BEGIN MATERIAL PROVIDED
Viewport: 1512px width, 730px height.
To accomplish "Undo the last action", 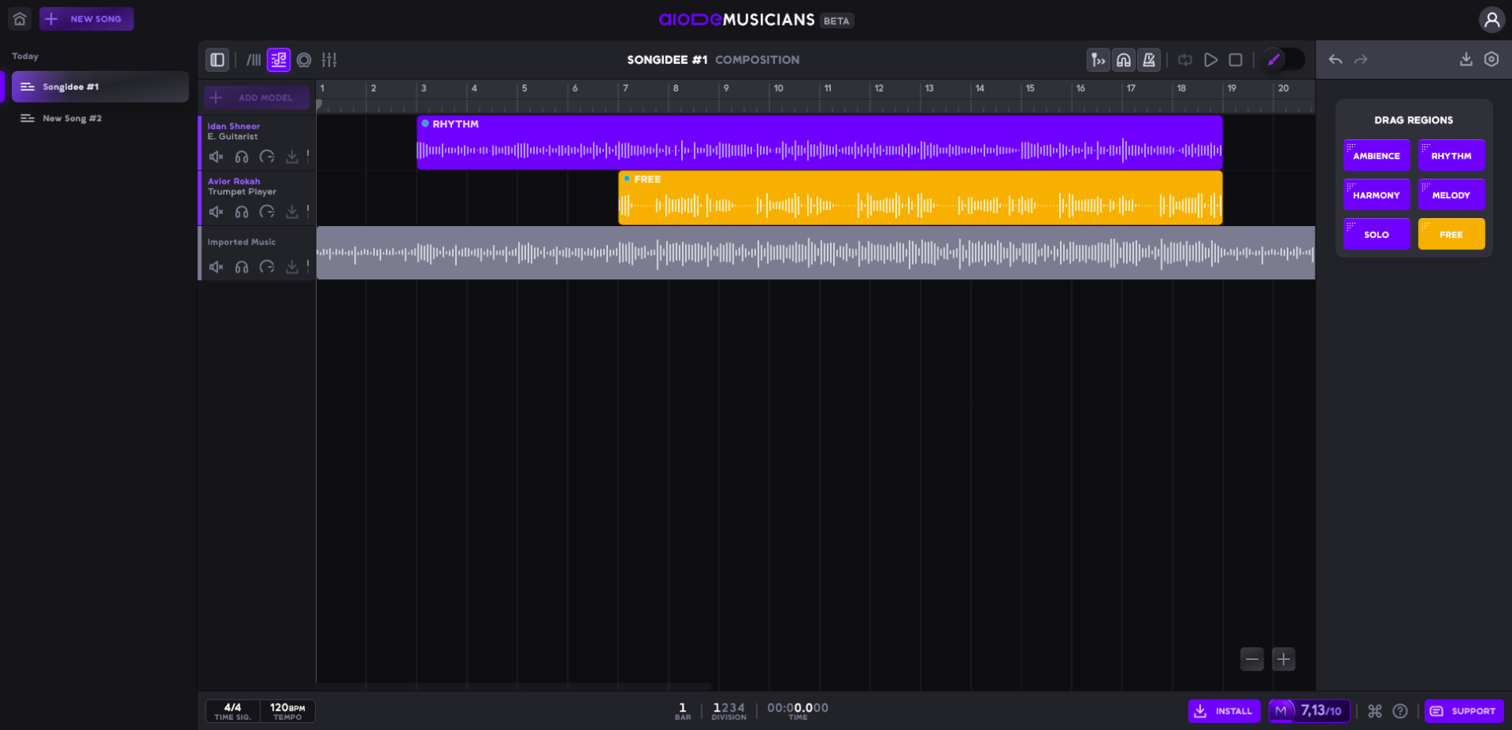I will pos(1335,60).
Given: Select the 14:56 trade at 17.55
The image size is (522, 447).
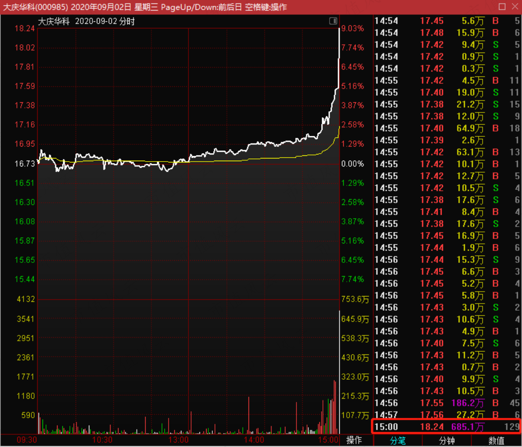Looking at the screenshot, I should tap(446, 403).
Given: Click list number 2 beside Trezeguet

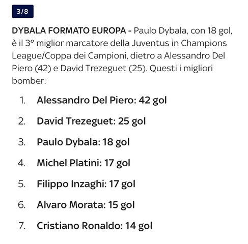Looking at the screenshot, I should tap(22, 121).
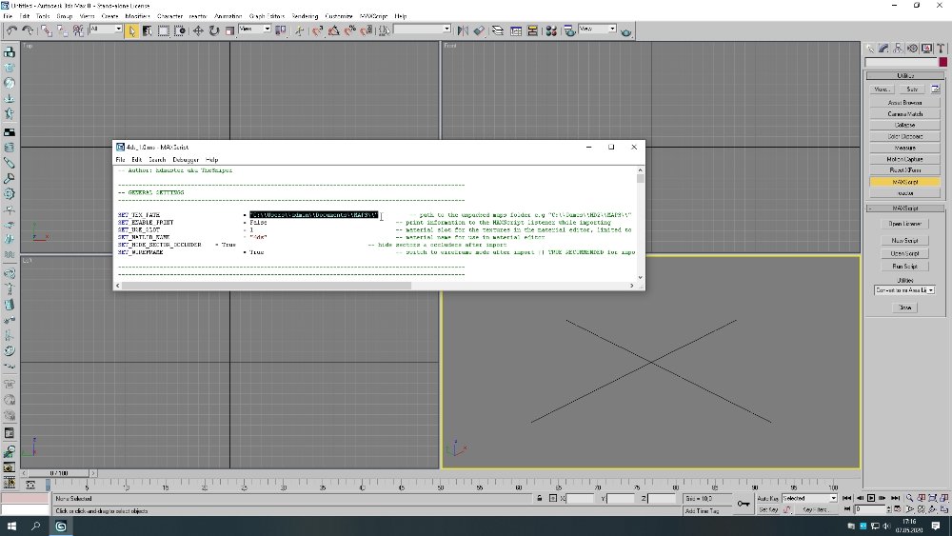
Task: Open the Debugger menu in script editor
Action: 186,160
END MATERIAL PROVIDED
Once you reach the line containing "The image size is (522, 447).", print it and every line after it exactly, through the end of the entries, without any pictures.

_RESPONSE_
The image size is (522, 447).
Looking at the screenshot, I should tap(446, 403).
Given: Click list number 2 beside Trezeguet

Looking at the screenshot, I should tap(22, 121).
Task: Open the Debugger menu in script editor
Action: 186,160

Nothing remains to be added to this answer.